If you are scared of your girlfriend leaving you then you shouldn't be.
Of course it could happen, I'm not saying it won't, but living in fear of it won't help you at all.
The reality is that unless you get married, one of you is going to have to end the relationship at some point. But that isn't a reason to worry.
Bad things happen and life is tough, but you have appreciate what you have in the moment and avoid getting too caught up thinking about the worst case scenario.
It's not easy to do, I know. I regularly have to stop myself from getting wound up about the worst case scenario, but it's crucial to being able to live a peaceful and happy life.
So enjoy the fact that you are in a relationship, plan and hope for the best and accept that you can't control everything.
How To Stop Being Scared Of Your Girlfriend Leaving
1. Learn To Get Over The Insecurity, Anxiety and Clinginess
Being insecure about your girlfriend leaving and responding by being overly clingy is actually more likely to drive her away.
Nobody wants to be with someone who is suffocating them and constantly seeking reassurance.
You have to relax into the relationship and trust that things are working out.
Stop trying to win her approval, stop depending on her alone for your emotional wellbeing and override your fearful thoughts so that you always assume the best.
2. Learn Your True Value As A Partner
If she has decided to be with you then there must be a reason. Find out what it is, be proud of it and keep doing it.
Instead of worrying about the fact she might leave, spend your energy focusing on all the reasons why she is with you.
If you don't feel like you have any value then go and get some. Make the necessary changes in your life so you can be proud of who you are and know that your girlfriend has a catch.
Be a man worth sticking around for.
If you are scared she might leave the question really is what are you going to do about it? You can get needy and insecure, or you can become a better man.
3. Don't Beg Or Whine Or Voice Your Insecurities
Relationships are supposed to be where you can be vulnerable and share your insecurities.

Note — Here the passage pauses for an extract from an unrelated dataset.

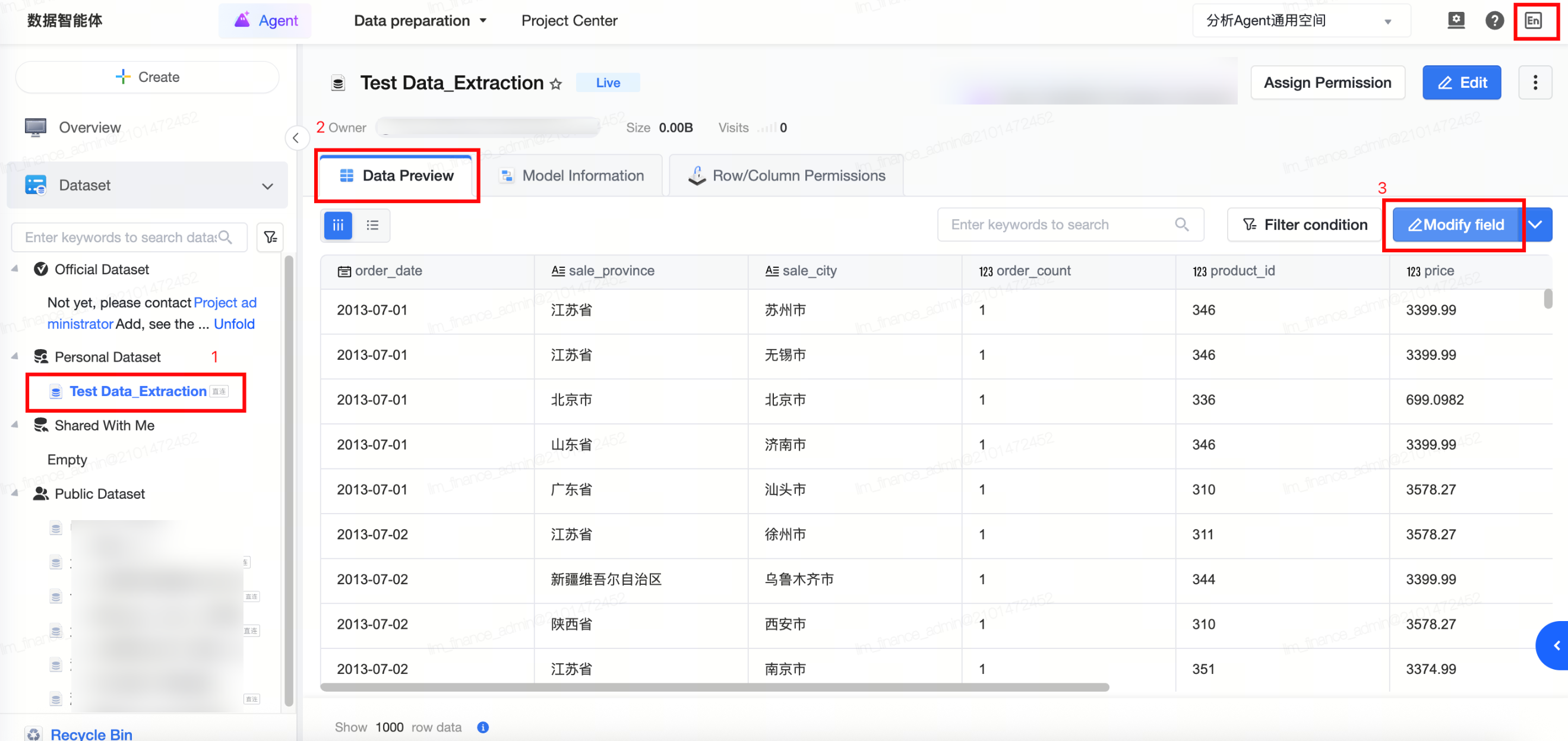Viewport: 1568px width, 741px height.
Task: Open the Modify field dropdown arrow
Action: tap(1535, 225)

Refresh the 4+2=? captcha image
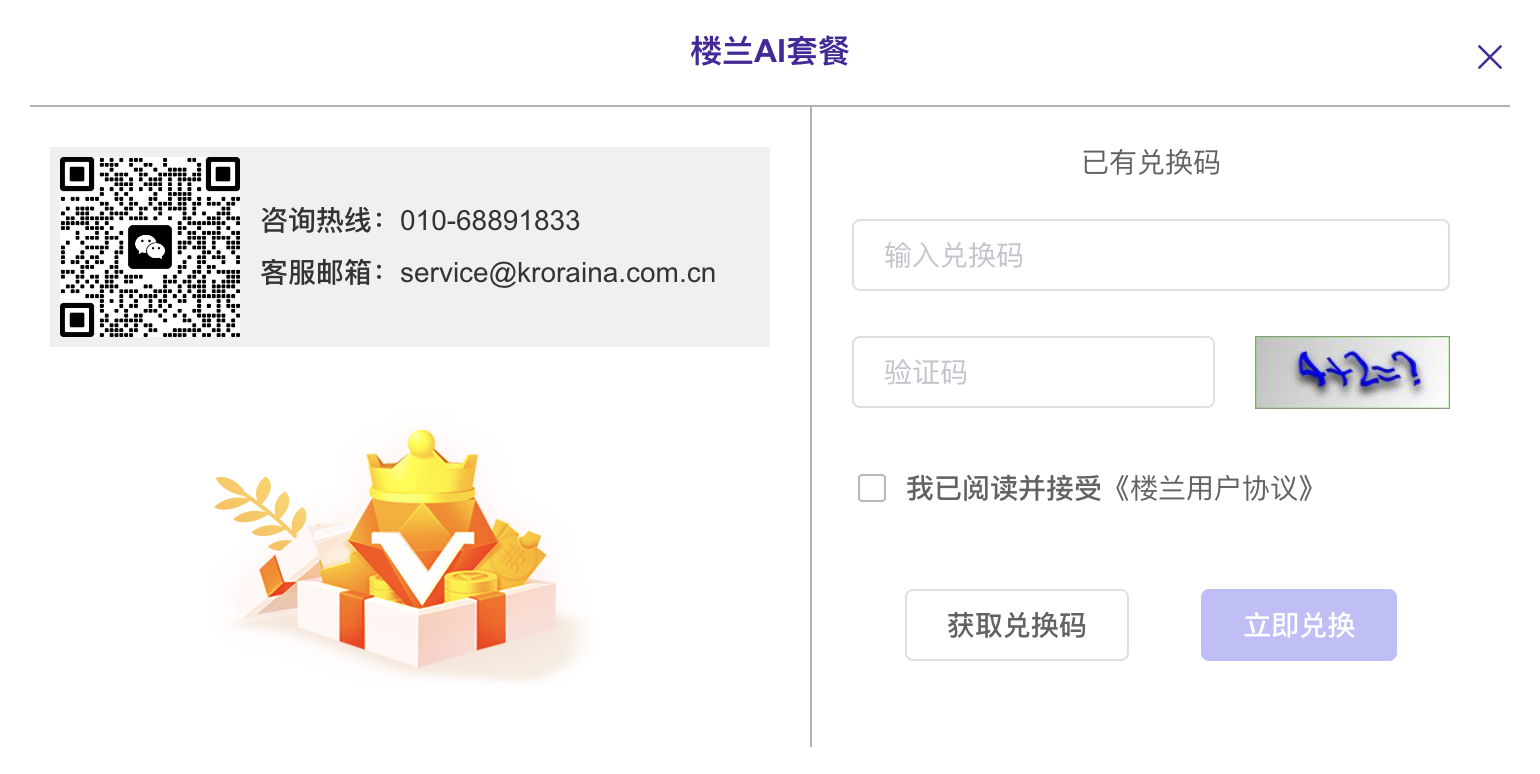[1352, 372]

There is however one exception and that is when your insecurities are based on the relationship itself.
If you don't trust your girlfriend, are afraid she is going to cheat or leave you, then you do yourself no favors by bringing that up.
Nothing your girlfriend says is going to put you at ease. This is a problem you have to face without her help.
By talking about it, all you do is demonstrate your lack of trust for her and drive a wedge between you.
She doesn't want to hear again and again about how you are afraid she is going to leave you. What she wants is a man who is comfortable with who he is, confident in his value as a partner and has faith in the relationship.
If you whine, beg, seek reassurance and display your insecurity on this issue you will slowly drive her away.
4. Make Her Feel Loved
Women want to feel loved.
One of the best things you can do to avoid her leaving is to be a good partner. That means trusting her and not overwhelming her with your relationship fears, but it also means making her feel loved.
If you can bring that to the table as a partner then this helps you to offer amazing value.
I'm not talking about too much soppy romance. I'm talking about doing the basics right.
5. Accept Your Lack Of Control
Being in love makes you vulnerable and puts your heart in her hands.
There is no other way about it. If you are going to play the game then this is the risk you take.
At the end of the day there is no way you can ever force her to stay with you. She is always going to have the power to walk away if she wants to.
A weak insecure man responds to this reality by clinging on tighter and tighter. An emotional stable man understands that being in love puts him in a situation he can't control and he accepts that.
He knows his heart is in her hands but he has faith in himself, faith in her and faith in the relationship. He knows he can't control everything so he does his best to be a good partner and makes peace with the uncertainty.
You have to learn to accept the lack of control. Being scared of your girlfriend leaving is understandable but you have to embark on the relationship journey regardless.
If you need some extra help getting over the fear of your girlfriend leaving, you could try the self guided hypnosis program that I recommend called "10 Steps To Overcome Insecurity In Relationships."
Your girlfriend has the power to walk away whenever she wants. She won't if the relationship is right and you are a good man and a good partner. But she will always have that power.
It's uncomfortable but you have to live with it. Being insecure, needy and clingy will only serve to make things worse, not better. Constantly seeking reassurance means you aren't able to trust her.
If you can control the insecurity and understand the value you have in a partner and what she sees in you, then you can put thoughts of her leaving out of your mind and enjoy the fruits of a wonderful relationship.